About This Blog ~ This blog is about a series of Gay, Lesbian, Bisexual, and Transgender (GLBT) super-hero, sci-fi, fantasy adventure novels called Rainbow Arc of Fire. The main characters are imbued with extraordinary abilities. Their exploits are both varied and exciting, from a GLBT and a human perspective. You can follow Greg, Paul, Marina, Joan, William, and Joseph, as well as several others along the way, as they battle extraordinary foes or take on environmental threats all around the globe and even in outer space. You can access synopses of the ten books using the individual links on the upper, left-hand column.

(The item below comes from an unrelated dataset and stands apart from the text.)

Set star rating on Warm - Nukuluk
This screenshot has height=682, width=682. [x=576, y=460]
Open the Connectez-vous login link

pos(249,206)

The more recent posts are about events or issues that either are mentioned in one or more books in the series or at least influenced the writing of the series.










Tuesday, March 20, 2012

Dave Moore, Sept. 1963, backyard Orchard Place


Dave Moore was my best friend throughout the 1960's. Even before we moved from Orange, Dave had the guts to ask Willene one day if I could come over to his house for an afternoon. Willene lied and said I had things to do. But we did get together on weekends. We'd save up our milk money and splurge on some kind of dessert when I spent the day. He and his family lived a couple of miles away, in the direction of our old address on Oak Street. His dad was in the Marines. His was one of those families that looked good on the surface but had many dark secrets (for those days anyway) that they kept hidden.

We corresponded that whole summer before he was able to visit, probably over the Labor Day weekend. To still have a best friend even when we lived so many miles away was terribly important. I would make a couple of friends the next year at South Gate Junior High school, but Richard Watson's family would move away first thing the following summer, before high school, and Mike Leonard's family would move away not long after that. So in high school I would have to make new friends all over again.

The picture above was taken in the small backyard we had behind the apartment over the garage. High wooden steps lead from the back porch laundry room and exited down to the clothes line and a small rectangle of grass. That summer mom even invited a couple of relatives over and we had a little luau back there with a small hibachi to grill burgers on. Our landlord who lived in the front unit of the triplex seemed a nice enough sort. But mom was upset to learn that he had had his wife committed to the Norwalk mental facility where she died of something minor like strep throat after being held there for a few months. Since the triplex was in her name, mom always wondered if he hadn't done it to get her out of the way.

My friend Randy Bancroft also spent a weekend that summer visiting us. He was just as impressed as I had been with all the aircraft flying relatively low overhead, and he would join me out on the landing to catch a glimpse of each one and identify it before it disappeared from view. The only problem for all of us to get together was that there really wasn't even bus service between Orange and South Gate. There was a bus you could take from Downey, several miles away, that dropped you off in downtown Orange. But it was much too far away to walk to. None of us was yet old enough to drive a car, though Dave would have his license by his senior year in high school. But that was still three years away. Corresponding by mail or, very rarely, by phone, would have to do. Eventually, dad would visit us one day a month, and once in awhile he'd drive us back to Orange, for Ann to see one of her friends or for me to see Dave for an afternoon.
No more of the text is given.